Who, you ask? IEEE and the ones complaining that images of "attractive women" should not be used.
That is, quite ironically, discriminatory to women (you're literally arguing to involve less women) and a particularly-vague subset of women at that.
It is also indirectly discriminatory to men, because images of "attractive men" usually don't get as much complaints.
The women complaining using images of "attractive women" makes them uncomfortable also implies something very dark in their line of thought: That men in general are supposedly evil, sexual monsters for daring to like pictures of attractive women. Or the women feel an inferiority complex regarding their physical appearance and want to take it out on others.
It's all just ridiculous and a worthless waste of everyone's time. The model in the image doesn't want it used anymore, that's all the (and arguably only) reason we should use something else.

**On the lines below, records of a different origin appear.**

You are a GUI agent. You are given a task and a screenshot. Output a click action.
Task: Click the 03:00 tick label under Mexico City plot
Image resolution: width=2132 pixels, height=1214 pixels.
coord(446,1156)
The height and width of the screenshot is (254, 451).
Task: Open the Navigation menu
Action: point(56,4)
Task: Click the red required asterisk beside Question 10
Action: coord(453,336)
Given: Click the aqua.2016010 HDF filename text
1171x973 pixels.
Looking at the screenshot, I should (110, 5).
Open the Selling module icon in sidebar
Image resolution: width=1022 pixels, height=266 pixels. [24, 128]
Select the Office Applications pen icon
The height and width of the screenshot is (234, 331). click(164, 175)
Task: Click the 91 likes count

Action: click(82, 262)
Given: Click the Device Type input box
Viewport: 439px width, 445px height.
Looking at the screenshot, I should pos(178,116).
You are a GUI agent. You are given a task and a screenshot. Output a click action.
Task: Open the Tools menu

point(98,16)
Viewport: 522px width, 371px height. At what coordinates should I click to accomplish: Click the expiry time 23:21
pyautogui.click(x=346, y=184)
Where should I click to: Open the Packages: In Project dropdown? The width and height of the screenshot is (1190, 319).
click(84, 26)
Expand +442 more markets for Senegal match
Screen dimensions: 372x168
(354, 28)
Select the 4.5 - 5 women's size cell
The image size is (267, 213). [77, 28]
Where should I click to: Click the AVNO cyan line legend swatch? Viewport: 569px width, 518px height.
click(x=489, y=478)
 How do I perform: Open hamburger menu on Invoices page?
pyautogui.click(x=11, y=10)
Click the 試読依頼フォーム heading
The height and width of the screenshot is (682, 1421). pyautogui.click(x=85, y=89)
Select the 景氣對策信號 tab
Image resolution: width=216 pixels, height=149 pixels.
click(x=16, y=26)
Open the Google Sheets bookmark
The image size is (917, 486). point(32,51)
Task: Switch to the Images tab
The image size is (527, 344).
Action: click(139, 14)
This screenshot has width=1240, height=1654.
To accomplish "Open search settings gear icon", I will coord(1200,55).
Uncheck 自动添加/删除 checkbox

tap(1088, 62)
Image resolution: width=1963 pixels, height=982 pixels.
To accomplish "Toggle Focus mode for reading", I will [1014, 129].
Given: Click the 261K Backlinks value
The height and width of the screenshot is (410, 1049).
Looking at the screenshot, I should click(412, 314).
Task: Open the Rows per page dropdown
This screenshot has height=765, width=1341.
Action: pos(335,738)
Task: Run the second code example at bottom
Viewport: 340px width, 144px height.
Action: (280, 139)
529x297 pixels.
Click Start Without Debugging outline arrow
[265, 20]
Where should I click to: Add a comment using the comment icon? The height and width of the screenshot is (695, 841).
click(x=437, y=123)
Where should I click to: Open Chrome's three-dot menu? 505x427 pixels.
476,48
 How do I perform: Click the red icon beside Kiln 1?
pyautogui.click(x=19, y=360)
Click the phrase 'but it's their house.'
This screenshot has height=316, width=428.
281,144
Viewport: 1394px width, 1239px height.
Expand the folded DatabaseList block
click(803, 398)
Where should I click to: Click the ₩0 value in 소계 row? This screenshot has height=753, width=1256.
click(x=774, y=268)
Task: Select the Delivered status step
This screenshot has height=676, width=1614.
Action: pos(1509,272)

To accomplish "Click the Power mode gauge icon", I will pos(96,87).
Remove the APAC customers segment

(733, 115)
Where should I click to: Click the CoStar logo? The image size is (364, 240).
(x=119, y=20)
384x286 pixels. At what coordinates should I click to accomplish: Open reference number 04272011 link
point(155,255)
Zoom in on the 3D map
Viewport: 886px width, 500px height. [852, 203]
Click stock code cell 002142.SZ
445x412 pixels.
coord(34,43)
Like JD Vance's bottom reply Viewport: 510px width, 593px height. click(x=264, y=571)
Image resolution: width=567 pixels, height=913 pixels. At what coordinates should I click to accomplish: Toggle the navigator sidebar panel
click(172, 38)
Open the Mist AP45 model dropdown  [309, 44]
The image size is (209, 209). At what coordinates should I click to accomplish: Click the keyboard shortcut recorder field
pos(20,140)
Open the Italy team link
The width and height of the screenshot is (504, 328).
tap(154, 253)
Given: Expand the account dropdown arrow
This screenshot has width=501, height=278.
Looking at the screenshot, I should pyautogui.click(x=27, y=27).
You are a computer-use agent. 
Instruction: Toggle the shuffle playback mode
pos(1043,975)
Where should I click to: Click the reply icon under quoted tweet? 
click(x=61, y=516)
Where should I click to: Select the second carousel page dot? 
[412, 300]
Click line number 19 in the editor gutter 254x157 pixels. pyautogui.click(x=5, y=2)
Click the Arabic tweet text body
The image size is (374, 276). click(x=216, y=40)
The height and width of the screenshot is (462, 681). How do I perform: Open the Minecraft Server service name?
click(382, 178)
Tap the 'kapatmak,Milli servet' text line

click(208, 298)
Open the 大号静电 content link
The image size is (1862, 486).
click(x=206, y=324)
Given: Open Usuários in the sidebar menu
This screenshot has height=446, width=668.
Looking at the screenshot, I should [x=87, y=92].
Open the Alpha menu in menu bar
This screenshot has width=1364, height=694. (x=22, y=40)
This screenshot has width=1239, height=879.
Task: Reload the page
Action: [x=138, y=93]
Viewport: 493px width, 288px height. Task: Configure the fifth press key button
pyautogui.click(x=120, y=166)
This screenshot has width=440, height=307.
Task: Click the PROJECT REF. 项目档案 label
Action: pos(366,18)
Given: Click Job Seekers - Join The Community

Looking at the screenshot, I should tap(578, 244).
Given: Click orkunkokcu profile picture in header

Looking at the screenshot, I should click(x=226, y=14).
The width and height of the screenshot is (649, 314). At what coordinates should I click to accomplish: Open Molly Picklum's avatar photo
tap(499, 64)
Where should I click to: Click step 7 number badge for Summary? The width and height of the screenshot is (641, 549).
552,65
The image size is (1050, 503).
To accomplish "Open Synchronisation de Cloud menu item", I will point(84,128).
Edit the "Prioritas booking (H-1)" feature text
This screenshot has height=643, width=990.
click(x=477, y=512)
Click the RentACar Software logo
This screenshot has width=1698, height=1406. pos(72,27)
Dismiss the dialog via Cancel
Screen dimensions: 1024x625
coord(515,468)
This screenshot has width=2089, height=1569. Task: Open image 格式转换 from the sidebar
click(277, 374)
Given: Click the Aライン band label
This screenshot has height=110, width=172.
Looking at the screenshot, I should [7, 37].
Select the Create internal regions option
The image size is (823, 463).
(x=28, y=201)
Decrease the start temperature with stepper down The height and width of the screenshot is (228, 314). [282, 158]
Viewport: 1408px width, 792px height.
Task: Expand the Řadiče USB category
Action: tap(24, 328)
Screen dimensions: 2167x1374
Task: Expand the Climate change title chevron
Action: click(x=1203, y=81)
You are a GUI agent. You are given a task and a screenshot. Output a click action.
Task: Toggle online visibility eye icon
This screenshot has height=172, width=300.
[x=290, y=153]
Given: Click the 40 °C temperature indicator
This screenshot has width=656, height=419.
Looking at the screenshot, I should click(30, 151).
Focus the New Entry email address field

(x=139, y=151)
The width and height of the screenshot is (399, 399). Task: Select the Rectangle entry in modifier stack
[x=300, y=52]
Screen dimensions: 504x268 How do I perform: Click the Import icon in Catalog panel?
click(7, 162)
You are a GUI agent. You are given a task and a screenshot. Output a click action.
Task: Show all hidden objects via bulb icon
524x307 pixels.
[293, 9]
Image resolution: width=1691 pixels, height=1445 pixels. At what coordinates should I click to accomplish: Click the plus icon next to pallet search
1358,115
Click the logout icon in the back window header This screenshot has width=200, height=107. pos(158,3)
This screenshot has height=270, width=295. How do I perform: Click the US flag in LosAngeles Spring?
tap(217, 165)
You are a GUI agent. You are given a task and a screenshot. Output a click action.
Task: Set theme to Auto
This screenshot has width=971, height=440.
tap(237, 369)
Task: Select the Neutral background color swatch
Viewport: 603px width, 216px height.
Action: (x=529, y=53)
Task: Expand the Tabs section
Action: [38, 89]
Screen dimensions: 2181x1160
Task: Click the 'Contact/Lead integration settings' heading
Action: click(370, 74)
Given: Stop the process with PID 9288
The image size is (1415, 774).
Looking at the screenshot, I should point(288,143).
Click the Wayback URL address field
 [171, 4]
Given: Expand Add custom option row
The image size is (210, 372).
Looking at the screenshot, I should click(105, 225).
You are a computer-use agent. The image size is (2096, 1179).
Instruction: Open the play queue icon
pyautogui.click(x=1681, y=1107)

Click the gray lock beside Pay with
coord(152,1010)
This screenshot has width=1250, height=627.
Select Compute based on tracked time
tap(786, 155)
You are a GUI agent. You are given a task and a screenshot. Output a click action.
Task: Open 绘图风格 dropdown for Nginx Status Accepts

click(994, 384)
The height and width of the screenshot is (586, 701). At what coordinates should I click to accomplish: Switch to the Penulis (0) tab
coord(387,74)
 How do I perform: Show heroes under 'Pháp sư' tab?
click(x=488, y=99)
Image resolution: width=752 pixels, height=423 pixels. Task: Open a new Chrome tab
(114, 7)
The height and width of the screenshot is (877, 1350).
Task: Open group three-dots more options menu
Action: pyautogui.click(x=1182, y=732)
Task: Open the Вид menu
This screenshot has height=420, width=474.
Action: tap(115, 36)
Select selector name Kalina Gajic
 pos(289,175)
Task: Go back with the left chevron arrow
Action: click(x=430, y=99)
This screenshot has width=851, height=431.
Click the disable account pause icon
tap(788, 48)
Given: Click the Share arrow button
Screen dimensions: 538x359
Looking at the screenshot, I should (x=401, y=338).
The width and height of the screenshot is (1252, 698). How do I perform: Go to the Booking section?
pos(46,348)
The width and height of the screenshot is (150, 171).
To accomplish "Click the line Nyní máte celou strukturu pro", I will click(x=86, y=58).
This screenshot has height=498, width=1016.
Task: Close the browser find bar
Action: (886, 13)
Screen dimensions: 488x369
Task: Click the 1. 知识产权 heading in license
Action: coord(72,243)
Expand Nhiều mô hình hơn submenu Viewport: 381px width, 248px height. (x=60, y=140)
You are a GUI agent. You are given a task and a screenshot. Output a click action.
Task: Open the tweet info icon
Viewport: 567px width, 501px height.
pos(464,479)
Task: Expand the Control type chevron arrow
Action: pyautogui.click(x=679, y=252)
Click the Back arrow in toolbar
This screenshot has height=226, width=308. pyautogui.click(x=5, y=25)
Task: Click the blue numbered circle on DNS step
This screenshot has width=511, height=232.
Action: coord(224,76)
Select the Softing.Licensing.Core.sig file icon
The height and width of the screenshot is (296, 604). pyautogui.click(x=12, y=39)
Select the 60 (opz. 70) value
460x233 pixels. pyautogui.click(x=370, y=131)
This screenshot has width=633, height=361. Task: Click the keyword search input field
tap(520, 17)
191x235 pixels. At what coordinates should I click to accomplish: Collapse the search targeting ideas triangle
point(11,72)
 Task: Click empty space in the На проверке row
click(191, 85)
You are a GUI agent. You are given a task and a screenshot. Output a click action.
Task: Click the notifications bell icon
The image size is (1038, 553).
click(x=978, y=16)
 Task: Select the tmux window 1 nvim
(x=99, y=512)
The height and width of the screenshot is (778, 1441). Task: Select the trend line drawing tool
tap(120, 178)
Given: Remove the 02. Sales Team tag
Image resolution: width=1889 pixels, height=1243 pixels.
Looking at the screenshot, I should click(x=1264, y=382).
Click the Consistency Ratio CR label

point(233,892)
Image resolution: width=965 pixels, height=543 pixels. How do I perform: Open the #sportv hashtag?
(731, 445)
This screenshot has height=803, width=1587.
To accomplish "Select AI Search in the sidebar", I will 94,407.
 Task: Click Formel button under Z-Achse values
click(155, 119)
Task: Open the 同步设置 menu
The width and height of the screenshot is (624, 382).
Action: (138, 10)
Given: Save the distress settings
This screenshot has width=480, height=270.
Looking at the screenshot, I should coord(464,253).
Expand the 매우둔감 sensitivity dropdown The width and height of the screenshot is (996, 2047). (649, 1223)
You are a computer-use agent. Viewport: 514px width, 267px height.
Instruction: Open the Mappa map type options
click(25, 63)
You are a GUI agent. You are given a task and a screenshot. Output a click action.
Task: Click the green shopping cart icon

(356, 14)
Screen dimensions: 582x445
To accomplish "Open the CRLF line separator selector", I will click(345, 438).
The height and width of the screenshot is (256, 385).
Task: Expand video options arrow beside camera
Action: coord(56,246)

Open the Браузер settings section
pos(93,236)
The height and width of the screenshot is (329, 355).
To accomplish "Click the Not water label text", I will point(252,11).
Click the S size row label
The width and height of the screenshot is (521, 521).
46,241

Where have they complained about attractive women being used? I've only seen complaints about the image being from a soft porn magazine. Maybe you can conjure up someone saying this, but it's not the common complaint.
So your whole rant is off the mark. As I said: a straw man. There is no discrimination going on here.
From the article this thread is about, emphasis mine:
>It is also a sexually suggestive photo of an attractive woman, and its use by men in the computer field has garnered criticism over the decades, especially from female scientists and engineers who felt that the image (especially related to its association with the Playboy brand) objectified women and created an academic climate where they did not feel entirely welcome.
Who are discriminating in this context? No one. You've just made that up.